When Microservices Are Right (And When They’re Not)

Microservices are right when:

  • You have multiple teams (15+ engineers) who need to deploy independently. The organizational benefit is real and significant. If Team A’s bug blocks Team B’s feature launch, and this happens weekly, microservices solve a real problem.
  • You have genuinely different scaling requirements. Your image processing service needs GPU instances. Your API gateway needs small, numerous instances. Different services, different infrastructure.
  • You have genuinely different reliability requirements. Your payment service needs 99.99% uptime. Your recommendation service can tolerate 99.9%. Different SLAs justify different operational investments.
  • You can afford the infrastructure.
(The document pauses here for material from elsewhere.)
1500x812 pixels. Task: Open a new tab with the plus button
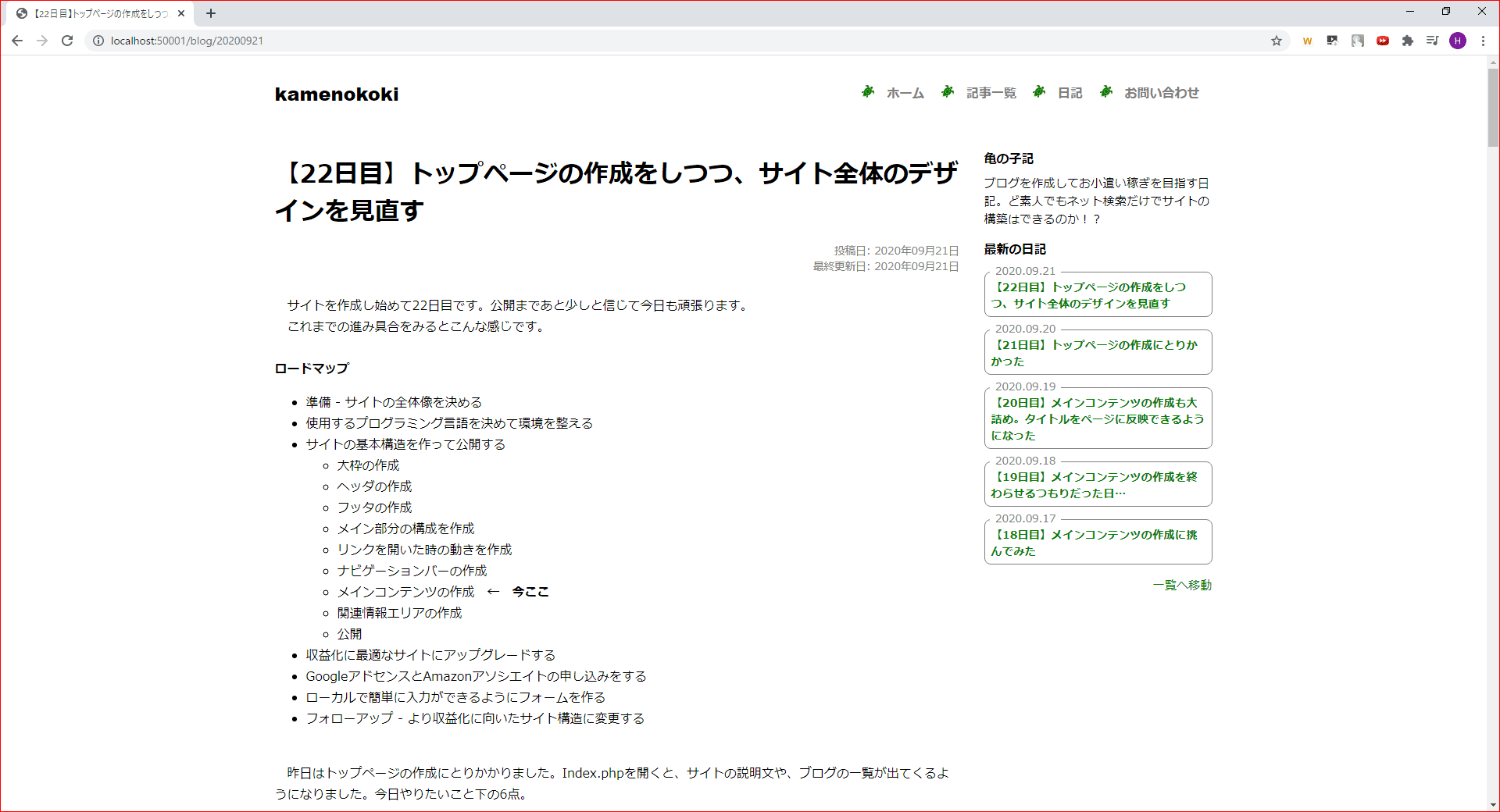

Distributed tracing, centralized logging, service mesh, container orchestration, separate CI/CD pipelines per service — this infrastructure costs six figures annually and requires dedicated platform engineering.

Microservices are wrong when:

  • You have a small team (under 15 engineers). The operational overhead exceeds the organizational benefit. You don’t have the coordination problem that microservices solve, and you’re creating distributed systems problems you don’t have the staff to manage.
  • Your services share the same data model. If every request requires data from three services’ databases, you haven’t decomposed your domain — you’ve fragmented it.
  • You can’t invest in observability infrastructure. Without distributed tracing, centralized logging, and automated deployment pipelines, microservices are a debugging nightmare with no upside.
  • Your team doesn’t have distributed systems expertise. Microservices require engineers who understand network failure modes, eventual consistency, and distributed data patterns. If your team’s mental model is “it’s like a function call but over HTTP,” you’re going to have a very bad time.
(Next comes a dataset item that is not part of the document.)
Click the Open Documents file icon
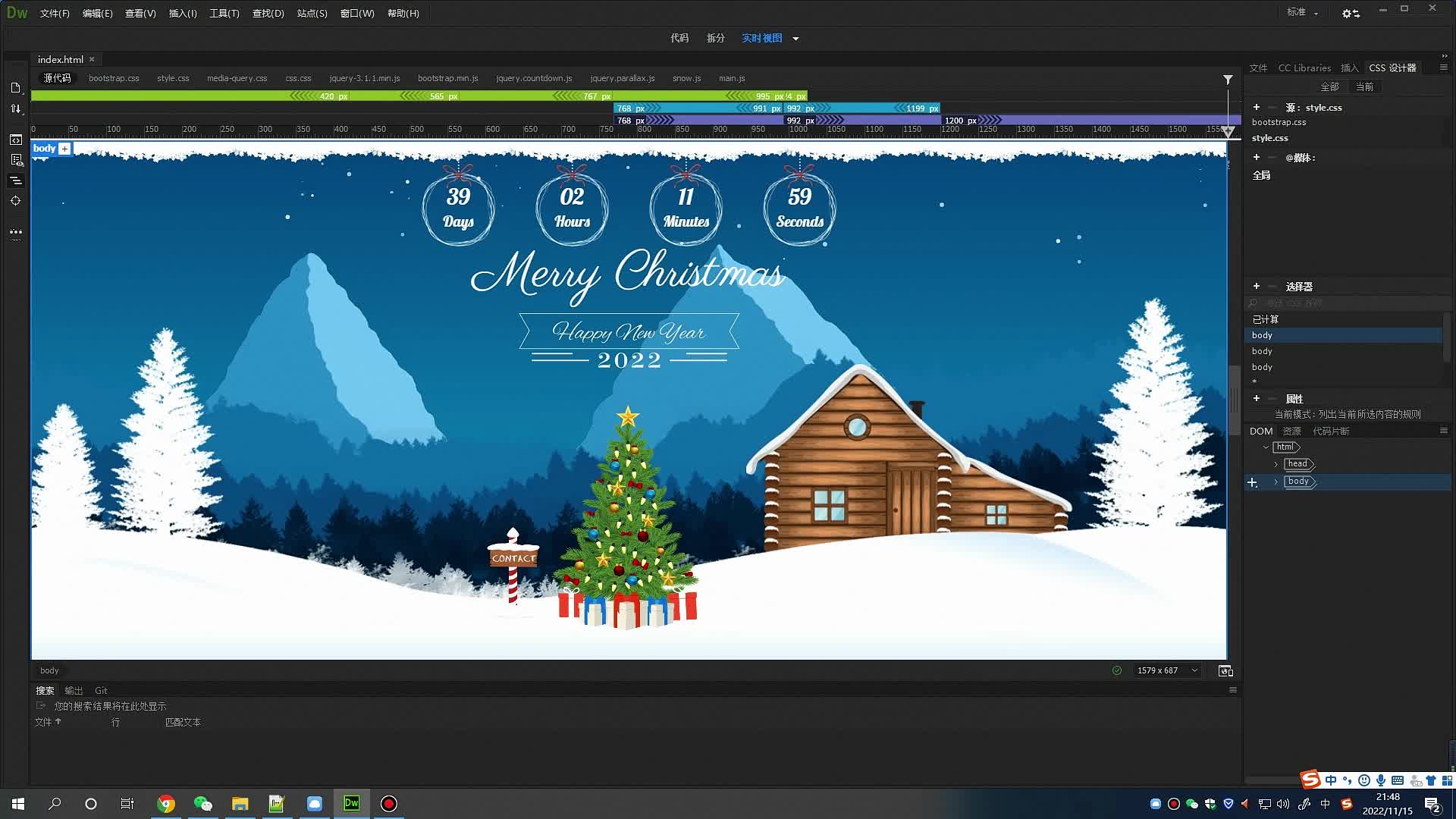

The question isn’t “monolith or microservices?” The question is: “What problem am I solving, and does the solution’s cost justify the problem’s severity?” Conway’s Law is an observation, not a mandate. You can work with it or against it, but you cannot ignore it. And no architecture diagram will save you from the distributed systems problems that microservices introduce. You either understand those problems before you decompose, or you learn about them in production incidents after.

Conway’s revenge is this: you thought you were making a technical decision, but you were making an organizational one. And the organization will enforce its structure on your system regardless of what your architecture diagram says. The only question is whether you’ll be honest about the tradeoffs before deployment, or whether the 3 AM pages will teach you after.